Adventure Culture Ethnic groups Mongolia

In the land of reindeer

October 25, 2018

After our first experience in the Altai mountains in the far west of the country, we are back in Ulaan Batar (UB) and ready to start a new Mongolian adventure.

We have a big dilemma: to go to the Gobi Desert in the south, a classic destination in Mongolia, or getting more exotic and visit the north around Lake Khovsgol (the Mongolian little brother of the famous Lake Baikal).

In fact, more than the lake, we were more attracted to the idea of finding the Tsaatans, also known as “the reindeer peoples”, a nomadic group who live exclusively from reindeer herding in this remote part of the country.

As WINTER IS COMING…. we were afraid that, first, we could not get there due to the hard weather conditions and the bad state of the roads, and second, that we could not find the Tsaatans, as they migrate to other distant areas during the winter.

In order to find the answer, we contacted Soko, a highly recommended guide who has her own agency, Mongol Nomads, based in UB. After some calls she assured us that some Tsaatan families are still reachable and also helped us organizing all the logistics to get there. She also contacted Byamba, a really badass driver, and Ulzi, our super guide, to be part of the team.

Ready for the north!

As we told you many times before, Mongolia is big!

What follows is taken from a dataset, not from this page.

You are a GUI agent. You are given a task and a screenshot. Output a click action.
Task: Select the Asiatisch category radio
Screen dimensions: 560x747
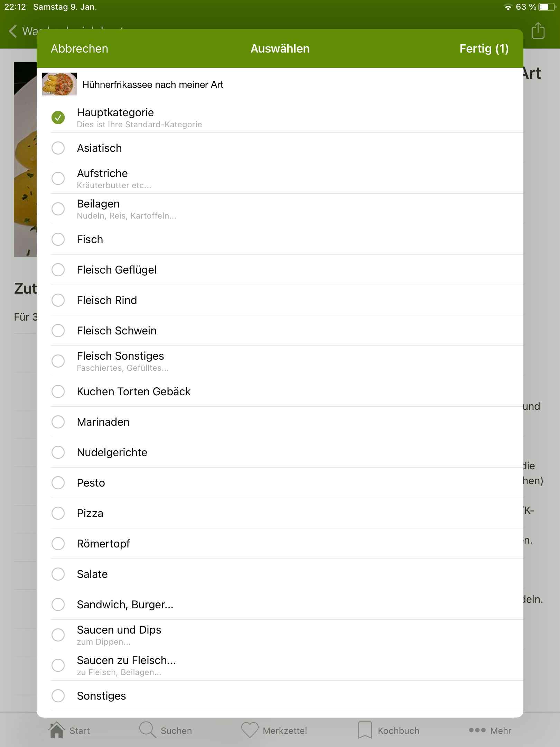(x=58, y=148)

So, to reach the great north from the capital city it takes at least three days. We departed very early in the morning again with an old school Russian Uaz towards the city of Mörön. Our goal of the day: travel 700km in 12 hours with almost no paved roads.

Once out of UB, we were so happy to reencounter again with the steppes but this time with less mountains and camels but still with lots of horses, yaks, goats, sheep and also more, and more, and more horses (did I say horses before?).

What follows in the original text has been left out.